Thursday 8 July 2021

It was 20 years ago today!


It’s that time again…

My last Bikini Test Failure release, February’s Kiss Me Like You Mean It, seemed to be a bit of a watershed; for the first time since I began releasing music again last year (after a decade-long break) before I’d even begun to promote the track, DJs, playlisters and pundits picked up on it via Spotify and the usual channels - a most welcome change.

Over the next few weeks, I went ahead with my usual, old-fashioned radio promo plans, but beyond that initial flurry of interest, I mostly met with the usual, blistering indifference. The fans and champions I’d previously gained in Radioland knew about it already and despite a couple of thousand well-intentioned emails, I managed to add but a handful of new ones across the US and UK. I suppose there could have been a couple of hundred extra plays I never heard about but the truth is more likely to be that I never made it past a thousand Junk folders.

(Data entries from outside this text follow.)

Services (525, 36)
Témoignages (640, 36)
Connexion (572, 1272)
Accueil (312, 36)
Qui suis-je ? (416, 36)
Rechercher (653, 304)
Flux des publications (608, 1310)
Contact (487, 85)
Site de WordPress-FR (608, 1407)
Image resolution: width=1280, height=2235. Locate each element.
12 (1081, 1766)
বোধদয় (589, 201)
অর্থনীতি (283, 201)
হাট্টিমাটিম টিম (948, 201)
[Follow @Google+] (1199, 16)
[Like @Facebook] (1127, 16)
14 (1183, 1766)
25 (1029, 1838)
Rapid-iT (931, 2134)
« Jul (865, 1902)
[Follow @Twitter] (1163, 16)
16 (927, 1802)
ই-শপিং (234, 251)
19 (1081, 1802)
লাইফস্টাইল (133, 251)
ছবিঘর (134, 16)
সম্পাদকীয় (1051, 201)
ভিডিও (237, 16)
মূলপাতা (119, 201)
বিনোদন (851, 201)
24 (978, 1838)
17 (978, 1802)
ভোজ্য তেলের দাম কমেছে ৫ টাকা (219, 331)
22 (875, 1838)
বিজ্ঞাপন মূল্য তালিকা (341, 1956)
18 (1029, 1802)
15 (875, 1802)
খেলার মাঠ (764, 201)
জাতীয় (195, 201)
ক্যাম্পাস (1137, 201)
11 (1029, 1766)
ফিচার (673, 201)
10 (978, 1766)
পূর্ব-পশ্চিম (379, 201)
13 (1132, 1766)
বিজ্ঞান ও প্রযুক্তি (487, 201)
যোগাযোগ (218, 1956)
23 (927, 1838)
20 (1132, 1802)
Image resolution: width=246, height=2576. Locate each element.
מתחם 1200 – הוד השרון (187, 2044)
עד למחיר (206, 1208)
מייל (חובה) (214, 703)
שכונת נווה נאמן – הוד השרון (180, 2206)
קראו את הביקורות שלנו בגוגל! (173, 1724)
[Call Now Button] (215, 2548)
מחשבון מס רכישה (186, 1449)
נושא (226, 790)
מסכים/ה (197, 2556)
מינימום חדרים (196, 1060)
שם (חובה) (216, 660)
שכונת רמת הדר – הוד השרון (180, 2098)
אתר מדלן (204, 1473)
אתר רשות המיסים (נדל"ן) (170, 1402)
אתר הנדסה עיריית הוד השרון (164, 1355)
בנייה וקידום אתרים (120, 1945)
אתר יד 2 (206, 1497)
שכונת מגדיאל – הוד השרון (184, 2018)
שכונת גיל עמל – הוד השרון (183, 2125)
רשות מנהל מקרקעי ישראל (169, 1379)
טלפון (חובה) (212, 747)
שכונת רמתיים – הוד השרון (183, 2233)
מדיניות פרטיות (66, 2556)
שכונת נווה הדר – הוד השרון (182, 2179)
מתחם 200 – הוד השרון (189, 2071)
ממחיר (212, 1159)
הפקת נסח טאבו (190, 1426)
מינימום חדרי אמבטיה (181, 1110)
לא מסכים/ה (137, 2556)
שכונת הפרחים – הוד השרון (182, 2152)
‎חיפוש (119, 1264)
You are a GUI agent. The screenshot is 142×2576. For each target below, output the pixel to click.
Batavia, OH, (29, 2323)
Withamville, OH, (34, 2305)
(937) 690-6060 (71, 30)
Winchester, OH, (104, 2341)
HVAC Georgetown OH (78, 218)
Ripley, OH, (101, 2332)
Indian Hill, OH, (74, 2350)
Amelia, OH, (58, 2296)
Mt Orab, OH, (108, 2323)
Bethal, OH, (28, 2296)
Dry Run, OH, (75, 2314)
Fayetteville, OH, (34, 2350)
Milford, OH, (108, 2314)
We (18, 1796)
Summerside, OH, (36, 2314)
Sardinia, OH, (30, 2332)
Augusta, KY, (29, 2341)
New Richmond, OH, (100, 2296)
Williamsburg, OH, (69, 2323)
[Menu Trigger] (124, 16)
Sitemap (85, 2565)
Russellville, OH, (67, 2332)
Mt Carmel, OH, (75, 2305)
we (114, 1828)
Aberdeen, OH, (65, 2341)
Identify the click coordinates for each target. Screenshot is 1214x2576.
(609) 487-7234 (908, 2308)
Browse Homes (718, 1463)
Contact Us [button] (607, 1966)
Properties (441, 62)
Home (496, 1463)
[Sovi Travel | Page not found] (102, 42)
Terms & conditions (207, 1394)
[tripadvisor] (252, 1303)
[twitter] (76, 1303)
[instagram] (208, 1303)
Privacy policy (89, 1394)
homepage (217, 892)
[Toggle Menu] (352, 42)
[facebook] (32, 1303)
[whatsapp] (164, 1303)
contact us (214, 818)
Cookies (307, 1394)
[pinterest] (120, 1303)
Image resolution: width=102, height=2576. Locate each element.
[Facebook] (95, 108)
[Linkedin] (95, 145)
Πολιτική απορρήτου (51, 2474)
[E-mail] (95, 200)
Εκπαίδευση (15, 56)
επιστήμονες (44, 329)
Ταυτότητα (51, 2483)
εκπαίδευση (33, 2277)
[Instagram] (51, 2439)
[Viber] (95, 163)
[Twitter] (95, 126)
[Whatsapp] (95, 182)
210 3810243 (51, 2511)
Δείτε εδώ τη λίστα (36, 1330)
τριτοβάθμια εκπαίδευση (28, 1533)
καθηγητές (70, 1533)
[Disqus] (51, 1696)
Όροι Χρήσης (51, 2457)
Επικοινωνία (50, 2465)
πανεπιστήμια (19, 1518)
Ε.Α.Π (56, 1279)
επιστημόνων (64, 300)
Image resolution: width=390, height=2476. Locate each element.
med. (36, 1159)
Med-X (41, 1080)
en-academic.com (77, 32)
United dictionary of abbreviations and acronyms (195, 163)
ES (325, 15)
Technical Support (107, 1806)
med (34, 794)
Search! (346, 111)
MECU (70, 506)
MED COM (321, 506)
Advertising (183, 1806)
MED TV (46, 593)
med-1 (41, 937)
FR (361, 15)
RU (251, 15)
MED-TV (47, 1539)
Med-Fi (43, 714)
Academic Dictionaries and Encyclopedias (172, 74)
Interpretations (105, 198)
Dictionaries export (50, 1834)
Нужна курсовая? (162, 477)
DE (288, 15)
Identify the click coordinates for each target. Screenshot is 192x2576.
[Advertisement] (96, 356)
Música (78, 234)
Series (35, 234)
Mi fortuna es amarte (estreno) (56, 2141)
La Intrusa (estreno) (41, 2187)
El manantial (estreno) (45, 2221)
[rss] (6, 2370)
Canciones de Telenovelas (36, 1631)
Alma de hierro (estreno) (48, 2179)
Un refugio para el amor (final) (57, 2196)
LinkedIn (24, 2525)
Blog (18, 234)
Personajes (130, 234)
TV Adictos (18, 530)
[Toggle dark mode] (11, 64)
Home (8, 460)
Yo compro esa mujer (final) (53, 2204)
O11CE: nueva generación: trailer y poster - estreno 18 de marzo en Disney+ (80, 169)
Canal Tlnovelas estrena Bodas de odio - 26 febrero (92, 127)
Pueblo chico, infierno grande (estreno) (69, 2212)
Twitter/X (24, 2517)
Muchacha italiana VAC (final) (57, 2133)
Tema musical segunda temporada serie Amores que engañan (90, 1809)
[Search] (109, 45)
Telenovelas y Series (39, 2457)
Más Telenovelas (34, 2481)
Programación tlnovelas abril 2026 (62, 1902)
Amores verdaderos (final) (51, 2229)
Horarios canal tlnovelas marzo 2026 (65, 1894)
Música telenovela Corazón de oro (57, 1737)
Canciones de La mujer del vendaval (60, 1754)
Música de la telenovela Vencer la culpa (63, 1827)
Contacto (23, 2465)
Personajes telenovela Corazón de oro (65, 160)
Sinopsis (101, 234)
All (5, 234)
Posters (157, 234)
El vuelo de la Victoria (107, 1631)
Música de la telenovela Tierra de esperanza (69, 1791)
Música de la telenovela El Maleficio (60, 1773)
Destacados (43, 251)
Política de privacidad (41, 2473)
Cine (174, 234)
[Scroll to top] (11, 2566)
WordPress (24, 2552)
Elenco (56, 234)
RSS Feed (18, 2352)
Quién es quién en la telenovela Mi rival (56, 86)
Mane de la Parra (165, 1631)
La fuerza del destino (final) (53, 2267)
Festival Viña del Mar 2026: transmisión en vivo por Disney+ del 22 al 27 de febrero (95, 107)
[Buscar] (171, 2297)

Not like The Old Days, eh?

So. THIS time around, as I released my latest single, Nobody Knows Anything, a 20th anniversary, remultitracked, remade, replayed, remastered version of my first ever Bikini Test Failure song, (the title track of my first CD EP), I conducted an experiment:

NO PROMO!

My solitary Tweet was something like, “Shh! Bikini Test Failure is 20 years old! Here’s a new single…” Otherwise, just sit back, relax, see what happens.

Well, the results are in; what DID happen?

Somewhat surprisingly, absolutely nothing!

A handful of loyal listeners got in touch or playlisted the new song, but the respectable flood the last single self-induced was sadly missing.

It’s hard to know why. Did people prefer the first 30 seconds of the previous song more than this one? I doubt it. More likely, that was on a cold, dark Friday evening in February when staring at your phone was a more attractive prospect than it is in long, sunny evenings at the end of June. Can’t be sure though.

The writing was soon on the wall so I leapt in and quickly emailed my couple of hundred good friends in radio. Thankfully they instantly responded with plays, posts and playlistings. Release week had been rescued.

I've learned the lesson: whilst my audience and relationships are clearly growing, they're nowhere near the critical mass required to get off the ground. 

In short, as my pal from the studio days Parisson (and Curtis Mayfield!) says, keep on keeping on.